Naja, wenn du zuvor nie das Problem hattest mit gleichem Mausmodell, einfach zurücksenden (Hast es ja erst gestern gekauft). Kann gut an der Maus selbst liegen...


----------



## TilaTequila (3. April 2015)

*AW: Roccat Kone Pure Maus springt&zittert   Hilfe*

Das hatte Ich ja damals mit meiner ersten Maus auch..hab das irgendwie damals hinbekommen...weiss aber nicht mehr wie  
Spielen kann ich mit der Maus im Moment garnicht mehr..Alle denken ich haette nen falsch eingestellten Aimbot..sogar voteban bekommen 
Lg


----------



## Bot_mit_Ping (3. April 2015)

*AW: Roccat Kone Pure Maus springt&zittert   Hilfe*

vielleicht hast du ja Parkinson
oder nen Treiber der nicht drauf sein sollte^^


----------



## Combi (3. April 2015)

*AW: Roccat Kone Pure Maus springt&zittert   Hilfe*

hast du die tcu eingestellt?
pollingrate ist uninteressant,das ist nur die abtastungsrate pro sekunde.
du musst die tcu-abtastung kalibrieren..dabei wird der untergrund,das mauspad 
mit dem sensor abgetastet und der laser stellt sich so ein.

wenn das nicht hilft,lade den aktuellen treiber runter und flash die firmware auf der maus.
hatte das mit meiner xtd auch.
der support von roccat ist ein traum....
der mitarbeiter half mir stundenlang bei einem problem (was mein pc schuld war,nicht die maus^^),
bis es gelöst war.
schreib roccat an,wenn das nicht hilft,die finden die lösung.
sollte wirklich nix klappen,wird der mitarbeiter dir dann spätestens sagen,du sollst sie einschicken.
montag schickst du weg und spätestens donnerstag hast du ne nagelneue maus in der post,der hammer!
darum bleibe ich auch bei roccat,top mäuse,gutes handling,super einstellmöglichkeiten,1a support,top qualität (sogar ne xtd ovp als reserve,falls ma was is).

wie gesagt,tcu einstellen,evtl firmware flashen,ansonsten support,die helfen....


----------



## TilaTequila (3. April 2015)

*AW: Roccat Kone Pure Maus springt&zittert   Hilfe*

@ Combi :
Tcu hab ich auch ausprobiert gehabt...on/off..bringt nichts..andere mauspads versucht..den support hab ich schon angeschrieben..mal abwarten  

Ich bin auf der Maus auch eingespielt&eig. immer super zufrieden gewesen..

@Bot mit Ping.

Denkst du es wuerde helfen Windows neuzumachen?
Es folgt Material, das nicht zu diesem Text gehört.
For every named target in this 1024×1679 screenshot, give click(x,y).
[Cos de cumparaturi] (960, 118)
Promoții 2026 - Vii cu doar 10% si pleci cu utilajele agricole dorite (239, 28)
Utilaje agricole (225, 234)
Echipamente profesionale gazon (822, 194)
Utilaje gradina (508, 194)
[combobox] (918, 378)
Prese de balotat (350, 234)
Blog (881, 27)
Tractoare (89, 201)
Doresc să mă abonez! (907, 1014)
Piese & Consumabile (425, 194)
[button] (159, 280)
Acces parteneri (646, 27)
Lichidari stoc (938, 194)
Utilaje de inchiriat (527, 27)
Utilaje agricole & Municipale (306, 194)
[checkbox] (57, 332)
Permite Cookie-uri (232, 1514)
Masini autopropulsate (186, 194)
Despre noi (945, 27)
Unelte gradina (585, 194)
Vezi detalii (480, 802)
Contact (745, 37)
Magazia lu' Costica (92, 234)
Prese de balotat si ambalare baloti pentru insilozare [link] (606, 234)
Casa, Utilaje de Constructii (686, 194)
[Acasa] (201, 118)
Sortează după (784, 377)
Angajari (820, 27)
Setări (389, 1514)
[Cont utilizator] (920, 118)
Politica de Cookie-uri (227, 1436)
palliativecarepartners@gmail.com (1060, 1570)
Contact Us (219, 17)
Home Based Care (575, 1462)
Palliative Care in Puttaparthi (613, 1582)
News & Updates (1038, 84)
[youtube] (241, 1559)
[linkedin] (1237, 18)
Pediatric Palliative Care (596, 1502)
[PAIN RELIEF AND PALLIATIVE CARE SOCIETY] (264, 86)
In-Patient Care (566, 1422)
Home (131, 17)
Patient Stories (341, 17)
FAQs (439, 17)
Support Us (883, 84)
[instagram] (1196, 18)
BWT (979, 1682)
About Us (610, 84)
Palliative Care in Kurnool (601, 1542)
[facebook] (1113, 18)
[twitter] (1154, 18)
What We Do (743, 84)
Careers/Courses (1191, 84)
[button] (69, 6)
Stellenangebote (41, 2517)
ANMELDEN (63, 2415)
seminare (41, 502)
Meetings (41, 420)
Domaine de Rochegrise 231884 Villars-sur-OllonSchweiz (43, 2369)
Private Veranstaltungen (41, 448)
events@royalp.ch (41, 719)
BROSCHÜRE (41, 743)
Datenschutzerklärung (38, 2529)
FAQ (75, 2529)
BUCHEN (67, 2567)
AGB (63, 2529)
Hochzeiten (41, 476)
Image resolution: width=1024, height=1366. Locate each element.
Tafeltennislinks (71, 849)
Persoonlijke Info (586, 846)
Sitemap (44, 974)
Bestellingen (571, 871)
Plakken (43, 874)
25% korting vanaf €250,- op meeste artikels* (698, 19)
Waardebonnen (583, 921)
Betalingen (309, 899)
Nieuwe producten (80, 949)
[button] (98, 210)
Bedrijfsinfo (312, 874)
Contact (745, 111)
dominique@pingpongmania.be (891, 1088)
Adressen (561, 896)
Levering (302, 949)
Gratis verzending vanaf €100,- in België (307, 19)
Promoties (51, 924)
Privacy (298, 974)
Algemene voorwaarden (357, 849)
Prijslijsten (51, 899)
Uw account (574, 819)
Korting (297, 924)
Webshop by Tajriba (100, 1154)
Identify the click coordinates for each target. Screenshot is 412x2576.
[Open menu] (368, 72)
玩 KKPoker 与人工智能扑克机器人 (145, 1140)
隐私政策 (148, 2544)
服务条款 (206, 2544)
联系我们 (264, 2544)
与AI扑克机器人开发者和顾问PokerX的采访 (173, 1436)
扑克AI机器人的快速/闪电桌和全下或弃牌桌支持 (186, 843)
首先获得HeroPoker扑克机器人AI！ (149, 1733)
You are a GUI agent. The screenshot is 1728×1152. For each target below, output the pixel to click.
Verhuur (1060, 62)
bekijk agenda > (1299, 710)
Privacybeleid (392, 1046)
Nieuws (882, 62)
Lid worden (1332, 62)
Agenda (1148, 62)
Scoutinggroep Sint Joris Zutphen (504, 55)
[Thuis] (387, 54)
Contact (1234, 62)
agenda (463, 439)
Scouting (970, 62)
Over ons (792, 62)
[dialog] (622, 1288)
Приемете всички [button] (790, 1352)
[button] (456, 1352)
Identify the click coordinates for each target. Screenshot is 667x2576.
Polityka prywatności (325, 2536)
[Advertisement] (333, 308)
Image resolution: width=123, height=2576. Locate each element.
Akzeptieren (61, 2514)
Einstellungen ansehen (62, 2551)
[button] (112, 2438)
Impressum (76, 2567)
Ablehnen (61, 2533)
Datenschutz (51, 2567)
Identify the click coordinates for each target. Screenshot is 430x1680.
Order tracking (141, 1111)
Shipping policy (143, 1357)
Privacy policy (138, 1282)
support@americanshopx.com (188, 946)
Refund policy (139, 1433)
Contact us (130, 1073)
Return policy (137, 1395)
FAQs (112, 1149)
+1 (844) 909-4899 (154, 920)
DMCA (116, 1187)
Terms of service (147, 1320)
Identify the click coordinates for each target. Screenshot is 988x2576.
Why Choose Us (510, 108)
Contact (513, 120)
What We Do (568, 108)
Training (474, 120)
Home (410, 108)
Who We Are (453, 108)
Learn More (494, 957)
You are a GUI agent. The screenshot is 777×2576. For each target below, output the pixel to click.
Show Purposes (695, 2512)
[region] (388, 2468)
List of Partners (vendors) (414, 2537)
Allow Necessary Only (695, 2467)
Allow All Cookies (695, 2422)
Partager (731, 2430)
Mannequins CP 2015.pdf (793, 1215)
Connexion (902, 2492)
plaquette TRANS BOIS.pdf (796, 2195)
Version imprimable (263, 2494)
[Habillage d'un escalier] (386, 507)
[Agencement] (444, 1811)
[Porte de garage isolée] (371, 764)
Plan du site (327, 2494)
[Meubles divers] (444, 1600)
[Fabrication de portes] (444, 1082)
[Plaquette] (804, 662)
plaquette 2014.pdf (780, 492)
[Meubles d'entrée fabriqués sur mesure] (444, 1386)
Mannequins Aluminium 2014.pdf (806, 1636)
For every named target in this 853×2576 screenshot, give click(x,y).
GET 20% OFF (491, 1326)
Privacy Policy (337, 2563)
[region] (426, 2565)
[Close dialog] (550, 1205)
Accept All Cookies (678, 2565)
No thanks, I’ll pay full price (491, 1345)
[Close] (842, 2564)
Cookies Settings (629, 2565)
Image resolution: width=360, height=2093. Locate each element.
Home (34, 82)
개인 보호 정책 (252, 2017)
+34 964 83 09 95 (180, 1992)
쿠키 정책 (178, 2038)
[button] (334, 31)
Dadurch wird ja alles geloescht? 

Vielen Dank erstmal fuer eure Antworten


----------



## Spookryder (3. April 2015)

*AW: Roccat Kone Pure Maus springt&zittert   Hilfe*

welches Model hast du Dir denn geholt die Optische oder die Laservariante ?
Und welche hattest vorher gehabt , die haben soviel ich in Erinnerung habe unterschiedliche abtastraten.
Weiß aber nicht ob das was damit zu tun haben könnte 
Versuch mal die Roccat Maus treiber/software zu deinstallieren und dann neu zu installieren, evtl sind da noch irgendwelche einstellungen vom alten Maus Profil vorhanden.


----------



## Bot_mit_Ping (3. April 2015)

*AW: Roccat Kone Pure Maus springt&zittert   Hilfe*

wenn du wirklich Parkinson hast, hilft Windows neu zu installieren nicht wirklich was.


----------



## meik19081999 (3. April 2015)

*AW: Roccat Kone Pure Maus springt&zittert   Hilfe*

tcu musst du Kalibrieren, nicht an oder ausschalten!
dann geht es wieder.
Passiert manchmal auf einer bestimmten fläche, wo es neu kalibriert werden muss, oder wenn windows mal abgeschmiert ist.


----------



## TilaTequila (3. April 2015)

@meik 
Natuerlich hab ich Tcu angemacht&kalibriert..so bloede bin ich nich 
Hab sie auch ohne kalibrieren an/aus gemacht.
Mein Windows ist nicht abgeschmiert..laeuft alles super&verschiedene Oberflaechen habe Ich auch ausprobiert.

@Spookryder  
 Habe die Laservarienate..wie immer..
&ich hab es bestimmt schon 20 mal deinstalliert&neuinstalliert..auf jede moegliche Weise...bringt alles nichts


----------



## Berky (3. April 2015)

Ich hab mit der Laservariante schlechte Erfahrung gemacht, jedes kleinste Häärchen von Kleiderfasern/Katzen hat den Zeiger zum zittern gebracht. Schau mal genau nach ob nicht doch irgendwas in der Öffnung verfangen hat. Mit der optischen Kone Pure hab ich trotz Häärchen Ansammlung keine Probleme.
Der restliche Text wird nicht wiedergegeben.